> _Task requirements_
Turn each line of the listing below into a row of a Markdown table with the columns Row and Listing line. Number the rows in order and leave out blank lines.

........

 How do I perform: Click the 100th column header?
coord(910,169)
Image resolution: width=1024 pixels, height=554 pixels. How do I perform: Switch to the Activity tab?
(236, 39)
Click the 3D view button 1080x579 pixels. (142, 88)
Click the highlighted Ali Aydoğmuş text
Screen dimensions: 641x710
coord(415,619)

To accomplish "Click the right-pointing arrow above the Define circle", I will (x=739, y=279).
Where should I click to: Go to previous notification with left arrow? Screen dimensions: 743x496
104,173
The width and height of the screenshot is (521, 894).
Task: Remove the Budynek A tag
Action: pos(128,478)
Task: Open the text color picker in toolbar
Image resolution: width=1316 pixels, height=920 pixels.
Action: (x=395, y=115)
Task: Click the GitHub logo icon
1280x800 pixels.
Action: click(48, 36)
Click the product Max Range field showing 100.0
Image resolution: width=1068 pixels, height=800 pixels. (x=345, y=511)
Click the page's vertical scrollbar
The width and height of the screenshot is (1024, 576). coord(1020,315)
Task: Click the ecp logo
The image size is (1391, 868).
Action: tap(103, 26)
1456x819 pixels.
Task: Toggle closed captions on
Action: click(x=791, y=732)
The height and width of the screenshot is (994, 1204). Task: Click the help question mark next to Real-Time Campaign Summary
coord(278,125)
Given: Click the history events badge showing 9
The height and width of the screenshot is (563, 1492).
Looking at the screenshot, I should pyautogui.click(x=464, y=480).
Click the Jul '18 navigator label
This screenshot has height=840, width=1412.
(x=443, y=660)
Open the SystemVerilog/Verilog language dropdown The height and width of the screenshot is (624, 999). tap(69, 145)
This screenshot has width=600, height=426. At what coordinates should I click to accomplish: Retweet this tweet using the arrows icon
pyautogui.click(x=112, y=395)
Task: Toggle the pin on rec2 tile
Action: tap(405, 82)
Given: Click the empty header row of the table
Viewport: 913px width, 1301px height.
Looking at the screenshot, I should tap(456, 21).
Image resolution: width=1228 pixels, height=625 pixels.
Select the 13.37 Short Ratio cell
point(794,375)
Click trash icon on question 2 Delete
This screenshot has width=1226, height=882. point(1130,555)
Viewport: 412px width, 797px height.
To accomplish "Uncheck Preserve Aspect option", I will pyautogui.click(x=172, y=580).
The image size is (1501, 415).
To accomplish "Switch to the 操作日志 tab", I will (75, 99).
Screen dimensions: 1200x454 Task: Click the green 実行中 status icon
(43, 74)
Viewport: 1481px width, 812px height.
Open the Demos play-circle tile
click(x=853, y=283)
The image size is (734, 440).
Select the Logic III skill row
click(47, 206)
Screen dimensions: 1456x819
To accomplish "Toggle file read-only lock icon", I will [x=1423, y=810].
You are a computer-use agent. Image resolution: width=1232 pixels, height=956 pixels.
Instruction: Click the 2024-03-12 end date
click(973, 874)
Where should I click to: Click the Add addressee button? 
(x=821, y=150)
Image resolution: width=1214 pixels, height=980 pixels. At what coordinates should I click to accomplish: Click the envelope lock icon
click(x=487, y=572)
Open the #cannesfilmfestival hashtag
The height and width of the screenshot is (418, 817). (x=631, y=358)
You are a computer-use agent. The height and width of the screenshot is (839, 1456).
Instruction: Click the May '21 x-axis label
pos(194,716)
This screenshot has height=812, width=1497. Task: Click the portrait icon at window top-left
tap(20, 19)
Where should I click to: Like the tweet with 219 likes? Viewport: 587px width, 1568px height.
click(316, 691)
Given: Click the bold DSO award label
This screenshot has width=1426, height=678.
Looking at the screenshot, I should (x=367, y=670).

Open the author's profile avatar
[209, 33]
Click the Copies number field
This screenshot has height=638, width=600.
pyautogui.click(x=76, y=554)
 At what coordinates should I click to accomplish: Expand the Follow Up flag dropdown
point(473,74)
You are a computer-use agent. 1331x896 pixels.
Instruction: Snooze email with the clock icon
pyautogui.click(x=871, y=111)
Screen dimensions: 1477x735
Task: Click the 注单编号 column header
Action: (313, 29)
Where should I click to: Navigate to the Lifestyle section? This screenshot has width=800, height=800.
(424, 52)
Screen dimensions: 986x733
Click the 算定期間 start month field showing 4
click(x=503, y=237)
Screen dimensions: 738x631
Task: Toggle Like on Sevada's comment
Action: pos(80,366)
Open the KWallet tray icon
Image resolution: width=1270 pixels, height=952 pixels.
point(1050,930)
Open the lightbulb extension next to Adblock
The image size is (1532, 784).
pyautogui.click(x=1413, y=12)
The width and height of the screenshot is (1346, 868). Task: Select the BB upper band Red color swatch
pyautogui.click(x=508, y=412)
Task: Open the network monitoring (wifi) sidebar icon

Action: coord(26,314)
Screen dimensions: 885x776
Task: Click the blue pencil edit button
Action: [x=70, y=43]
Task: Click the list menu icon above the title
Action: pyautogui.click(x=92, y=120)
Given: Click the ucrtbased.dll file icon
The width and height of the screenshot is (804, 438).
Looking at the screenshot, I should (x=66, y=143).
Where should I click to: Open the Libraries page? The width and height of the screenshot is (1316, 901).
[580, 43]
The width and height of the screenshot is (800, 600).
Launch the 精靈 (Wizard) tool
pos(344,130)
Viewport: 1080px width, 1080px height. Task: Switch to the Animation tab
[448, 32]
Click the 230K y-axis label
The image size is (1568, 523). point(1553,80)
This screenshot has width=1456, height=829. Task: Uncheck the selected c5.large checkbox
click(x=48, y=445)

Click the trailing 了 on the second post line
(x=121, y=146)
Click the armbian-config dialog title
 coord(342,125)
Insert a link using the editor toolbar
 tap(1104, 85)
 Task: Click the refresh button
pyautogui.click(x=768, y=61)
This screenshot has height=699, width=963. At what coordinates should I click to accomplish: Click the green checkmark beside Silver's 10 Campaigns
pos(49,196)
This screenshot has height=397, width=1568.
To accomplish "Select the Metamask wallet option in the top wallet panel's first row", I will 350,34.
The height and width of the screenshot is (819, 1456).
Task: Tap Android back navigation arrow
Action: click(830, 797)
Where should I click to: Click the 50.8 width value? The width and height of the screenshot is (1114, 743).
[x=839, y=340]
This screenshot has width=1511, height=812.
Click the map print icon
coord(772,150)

........

> _Right answer_
| Row | Listing line |
|---|---|
| 1 |  How do I perform: Click the 100th column header? |
| 2 | coord(910,169) |
| 3 | Image resolution: width=1024 pixels, height=554 pixels. How do I perform: Switch to the Activity tab? |
| 4 | (236, 39) |
| 5 | Click the 3D view button 1080x579 pixels. (142, 88) |
| 6 | Click the highlighted Ali Aydoğmuş text |
| 7 | Screen dimensions: 641x710 |
| 8 | coord(415,619) |
| 9 | To accomplish "Click the right-pointing arrow above the Define circle", I will (x=739, y=279). |
| 10 | Where should I click to: Go to previous notification with left arrow? Screen dimensions: 743x496 |
| 11 | 104,173 |
| 12 | The width and height of the screenshot is (521, 894). |
| 13 | Task: Remove the Budynek A tag |
| 14 | Action: pos(128,478) |
| 15 | Task: Open the text color picker in toolbar |
| 16 | Image resolution: width=1316 pixels, height=920 pixels. |
| 17 | Action: (x=395, y=115) |
| 18 | Task: Click the GitHub logo icon |
| 19 | 1280x800 pixels. |
| 20 | Action: click(48, 36) |
| 21 | Click the product Max Range field showing 100.0 |
| 22 | Image resolution: width=1068 pixels, height=800 pixels. (x=345, y=511) |
| 23 | Click the page's vertical scrollbar |
| 24 | The width and height of the screenshot is (1024, 576). coord(1020,315) |
| 25 | Task: Click the ecp logo |
| 26 | The image size is (1391, 868). |
| 27 | Action: tap(103, 26) |
| 28 | 1456x819 pixels. |
| 29 | Task: Toggle closed captions on |
| 30 | Action: click(x=791, y=732) |
| 31 | The height and width of the screenshot is (994, 1204). Task: Click the help question mark next to Real-Time Campaign Summary |
| 32 | coord(278,125) |
| 33 | Given: Click the history events badge showing 9 |
| 34 | The height and width of the screenshot is (563, 1492). |
| 35 | Looking at the screenshot, I should pyautogui.click(x=464, y=480). |
| 36 | Click the Jul '18 navigator label |
| 37 | This screenshot has height=840, width=1412. |
| 38 | (x=443, y=660) |
| 39 | Open the SystemVerilog/Verilog language dropdown The height and width of the screenshot is (624, 999). tap(69, 145) |
| 40 | This screenshot has width=600, height=426. At what coordinates should I click to accomplish: Retweet this tweet using the arrows icon |
| 41 | pyautogui.click(x=112, y=395) |
| 42 | Task: Toggle the pin on rec2 tile |
| 43 | Action: tap(405, 82) |
| 44 | Given: Click the empty header row of the table |
| 45 | Viewport: 913px width, 1301px height. |
| 46 | Looking at the screenshot, I should tap(456, 21). |
| 47 | Image resolution: width=1228 pixels, height=625 pixels. |
| 48 | Select the 13.37 Short Ratio cell |
| 49 | point(794,375) |
| 50 | Click trash icon on question 2 Delete |
| 51 | This screenshot has width=1226, height=882. point(1130,555) |
| 52 | Viewport: 412px width, 797px height. |
| 53 | To accomplish "Uncheck Preserve Aspect option", I will pyautogui.click(x=172, y=580). |
| 54 | The image size is (1501, 415). |
| 55 | To accomplish "Switch to the 操作日志 tab", I will (75, 99). |
| 56 | Screen dimensions: 1200x454 Task: Click the green 実行中 status icon |
| 57 | (43, 74) |
| 58 | Viewport: 1481px width, 812px height. |
| 59 | Open the Demos play-circle tile |
| 60 | click(x=853, y=283) |
| 61 | The image size is (734, 440). |
| 62 | Select the Logic III skill row |
| 63 | click(47, 206) |
| 64 | Screen dimensions: 1456x819 |
| 65 | To accomplish "Toggle file read-only lock icon", I will [x=1423, y=810]. |
| 66 | You are a computer-use agent. Image resolution: width=1232 pixels, height=956 pixels. |
| 67 | Instruction: Click the 2024-03-12 end date |
| 68 | click(973, 874) |
| 69 | Where should I click to: Click the Add addressee button?  |
| 70 | (x=821, y=150) |
| 71 | Image resolution: width=1214 pixels, height=980 pixels. At what coordinates should I click to accomplish: Click the envelope lock icon |
| 72 | click(x=487, y=572) |
| 73 | Open the #cannesfilmfestival hashtag |
| 74 | The height and width of the screenshot is (418, 817). (x=631, y=358) |
| 75 | You are a computer-use agent. The height and width of the screenshot is (839, 1456). |
| 76 | Instruction: Click the May '21 x-axis label |
| 77 | pos(194,716) |
| 78 | This screenshot has height=812, width=1497. Task: Click the portrait icon at window top-left |
| 79 | tap(20, 19) |
| 80 | Where should I click to: Like the tweet with 219 likes? Viewport: 587px width, 1568px height. |
| 81 | click(316, 691) |
| 82 | Given: Click the bold DSO award label |
| 83 | This screenshot has width=1426, height=678. |
| 84 | Looking at the screenshot, I should (x=367, y=670). |
| 85 | Open the author's profile avatar |
| 86 | [209, 33] |
| 87 | Click the Copies number field |
| 88 | This screenshot has height=638, width=600. |
| 89 | pyautogui.click(x=76, y=554) |
| 90 |  At what coordinates should I click to accomplish: Expand the Follow Up flag dropdown |
| 91 | point(473,74) |
| 92 | You are a computer-use agent. 1331x896 pixels. |
| 93 | Instruction: Snooze email with the clock icon |
| 94 | pyautogui.click(x=871, y=111) |
| 95 | Screen dimensions: 1477x735 |
| 96 | Task: Click the 注单编号 column header |
| 97 | Action: (313, 29) |
| 98 | Where should I click to: Navigate to the Lifestyle section? This screenshot has width=800, height=800. |
| 99 | (424, 52) |
| 100 | Screen dimensions: 986x733 |
| 101 | Click the 算定期間 start month field showing 4 |
| 102 | click(x=503, y=237) |
| 103 | Screen dimensions: 738x631 |
| 104 | Task: Toggle Like on Sevada's comment |
| 105 | Action: pos(80,366) |
| 106 | Open the KWallet tray icon |
| 107 | Image resolution: width=1270 pixels, height=952 pixels. |
| 108 | point(1050,930) |
| 109 | Open the lightbulb extension next to Adblock |
| 110 | The image size is (1532, 784). |
| 111 | pyautogui.click(x=1413, y=12) |
| 112 | The width and height of the screenshot is (1346, 868). Task: Select the BB upper band Red color swatch |
| 113 | pyautogui.click(x=508, y=412) |
| 114 | Task: Open the network monitoring (wifi) sidebar icon |
| 115 | Action: coord(26,314) |
| 116 | Screen dimensions: 885x776 |
| 117 | Task: Click the blue pencil edit button |
| 118 | Action: [x=70, y=43] |
| 119 | Task: Click the list menu icon above the title |
| 120 | Action: pyautogui.click(x=92, y=120) |
| 121 | Given: Click the ucrtbased.dll file icon |
| 122 | The width and height of the screenshot is (804, 438). |
| 123 | Looking at the screenshot, I should (x=66, y=143). |
| 124 | Where should I click to: Open the Libraries page? The width and height of the screenshot is (1316, 901). |
| 125 | [580, 43] |
| 126 | The width and height of the screenshot is (800, 600). |
| 127 | Launch the 精靈 (Wizard) tool |
| 128 | pos(344,130) |
| 129 | Viewport: 1080px width, 1080px height. Task: Switch to the Animation tab |
| 130 | [448, 32] |
| 131 | Click the 230K y-axis label |
| 132 | The image size is (1568, 523). point(1553,80) |
| 133 | This screenshot has width=1456, height=829. Task: Uncheck the selected c5.large checkbox |
| 134 | click(x=48, y=445) |
| 135 | Click the trailing 了 on the second post line |
| 136 | (x=121, y=146) |
| 137 | Click the armbian-config dialog title |
| 138 |  coord(342,125) |
| 139 | Insert a link using the editor toolbar |
| 140 |  tap(1104, 85) |
| 141 |  Task: Click the refresh button |
| 142 | pyautogui.click(x=768, y=61) |
| 143 | This screenshot has height=699, width=963. At what coordinates should I click to accomplish: Click the green checkmark beside Silver's 10 Campaigns |
| 144 | pos(49,196) |
| 145 | This screenshot has height=397, width=1568. |
| 146 | To accomplish "Select the Metamask wallet option in the top wallet panel's first row", I will 350,34. |
| 147 | The height and width of the screenshot is (819, 1456). |
| 148 | Task: Tap Android back navigation arrow |
| 149 | Action: click(830, 797) |
| 150 | Where should I click to: Click the 50.8 width value? The width and height of the screenshot is (1114, 743). |
| 151 | [x=839, y=340] |
| 152 | This screenshot has width=1511, height=812. |
| 153 | Click the map print icon |
| 154 | coord(772,150) |